Restate word for word only the lines running from the one with "The image size" to the end of the data, both ends included. Omit any pictures.

» **Stored data entries**
[Start of Attachment]

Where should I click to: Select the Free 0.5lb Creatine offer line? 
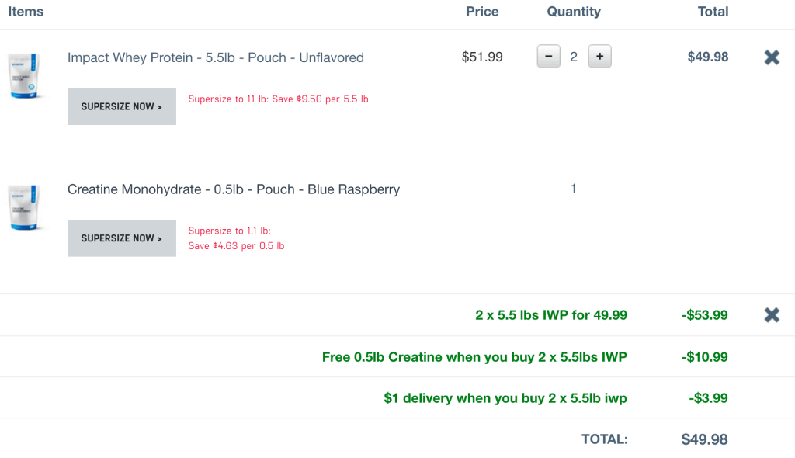pyautogui.click(x=474, y=357)
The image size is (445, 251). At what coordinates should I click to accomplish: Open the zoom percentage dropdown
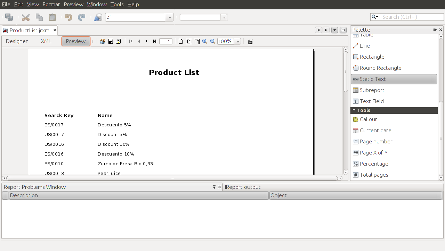pos(238,42)
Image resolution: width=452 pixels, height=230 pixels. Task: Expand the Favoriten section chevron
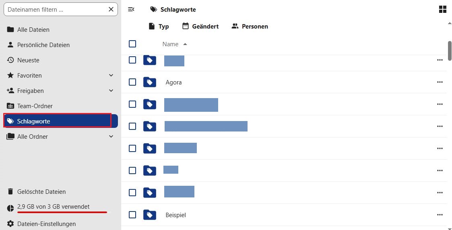tap(111, 76)
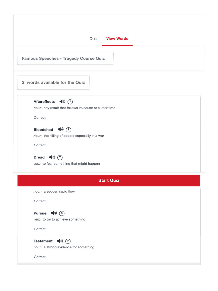Play audio pronunciation for Aftereffects

click(62, 101)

[End of Attachment]

» **The completed task**
The image size is (445, 251). At what coordinates should I click to accomplish: Open the zoom percentage dropdown
pos(238,42)
Image resolution: width=452 pixels, height=230 pixels. Task: Expand the Favoriten section chevron
tap(111, 76)
Play audio pronunciation for Aftereffects

click(62, 101)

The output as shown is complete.